近所に大好きなファミレスがあった(というか当時ファミレス自体が数無かったけど)
メニューはなんてことない所だけれど、
子どものてつこは「ファミレス」ってだけでウキウキした。
てつ母が一緒にいると「何ここ、タバコ臭い」と言って機嫌が悪くなるので、
てつ父と二人だけのときは気兼ねなくこのファミレスで食事ができた。
※ 当時、分煙・禁煙なんて概念無かったですからね。
ある夜もこのファミレスに連れて行ってもらった。
ウキウキして好きなものを食べてご満悦でてつことてつ父は帰宅した。
玄関からリビングへ通じるドアに、てつこは手をかけた。
開かない。
あ、あれ???
開かないんだけど。
ドアノブは動くが扉が動かない。
てつ父が何かに気付き、笑った。

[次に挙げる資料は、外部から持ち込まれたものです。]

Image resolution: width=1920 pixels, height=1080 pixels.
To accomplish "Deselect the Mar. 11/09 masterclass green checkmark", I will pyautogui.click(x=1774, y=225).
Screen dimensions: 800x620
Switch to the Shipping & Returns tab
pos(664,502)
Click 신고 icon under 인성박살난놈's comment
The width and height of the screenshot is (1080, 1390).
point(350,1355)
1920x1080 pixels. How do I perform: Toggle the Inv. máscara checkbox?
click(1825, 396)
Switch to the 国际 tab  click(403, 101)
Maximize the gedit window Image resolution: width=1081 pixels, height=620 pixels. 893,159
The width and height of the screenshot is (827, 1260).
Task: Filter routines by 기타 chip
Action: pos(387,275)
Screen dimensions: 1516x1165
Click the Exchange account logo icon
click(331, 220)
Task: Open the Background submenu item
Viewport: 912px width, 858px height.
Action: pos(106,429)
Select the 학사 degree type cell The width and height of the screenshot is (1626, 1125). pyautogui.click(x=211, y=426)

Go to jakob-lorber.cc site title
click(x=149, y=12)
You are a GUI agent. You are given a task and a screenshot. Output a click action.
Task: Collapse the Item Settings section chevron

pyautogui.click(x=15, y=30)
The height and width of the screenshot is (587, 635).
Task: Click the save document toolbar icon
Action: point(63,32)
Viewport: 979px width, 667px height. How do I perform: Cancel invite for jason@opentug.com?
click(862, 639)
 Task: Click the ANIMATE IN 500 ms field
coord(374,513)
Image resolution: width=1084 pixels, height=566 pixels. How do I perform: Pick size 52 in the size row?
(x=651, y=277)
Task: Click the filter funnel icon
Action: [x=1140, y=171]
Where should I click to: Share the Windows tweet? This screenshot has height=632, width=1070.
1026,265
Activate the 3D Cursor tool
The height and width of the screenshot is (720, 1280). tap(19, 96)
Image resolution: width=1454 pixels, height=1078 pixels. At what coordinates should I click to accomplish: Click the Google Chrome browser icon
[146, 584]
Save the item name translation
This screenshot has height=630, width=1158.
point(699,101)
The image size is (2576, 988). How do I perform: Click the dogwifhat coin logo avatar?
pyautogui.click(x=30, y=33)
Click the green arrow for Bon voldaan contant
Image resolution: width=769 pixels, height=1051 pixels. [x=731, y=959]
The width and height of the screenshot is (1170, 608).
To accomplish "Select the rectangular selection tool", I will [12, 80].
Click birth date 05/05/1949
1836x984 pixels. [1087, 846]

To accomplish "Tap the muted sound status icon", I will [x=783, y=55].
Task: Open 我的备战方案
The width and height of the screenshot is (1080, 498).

というか苦笑した。
このドアは刷りガラスで向こう側が見えるものだった。
暗いリビングのせいで最初は気付かなかった。
ドアが開かないよう、椅子や段ボールや丸めたカーペットやペットボトルや何やらが天井に届くほどに積み上げられていた。
てつ母特製バリケード。
てつ父が力を少し入れてドアを押す。
ガラガラバタバタと何かが崩れる。
来ないで来ないで来ないで来ないで来ないで
来るなぁぁっぁぁぁぁぁぁぁっぁぁぁぁぁぁぁぁぁあぁあああぁぁぁああああ
と叫び声が聞こえた
この日からまたこれも何回か続いた。
てつこは1回だけ、バリケードの隙間からリビングを覗いたことがある。
真っ暗なリビングに、テレビの明かりに照らされたてつ母がいた。
小さな声で1回だけてつ母を呼んだ。
座り込んでしくしくと泣くだけで返事は無かった。振り向きもしなかった。
すぐドアを閉めた。
てつこは自分の部屋に戻り、てつ父はその辺で寝ていた。
慣れていた。
策でも何でもなく、やり過ごすだけだった。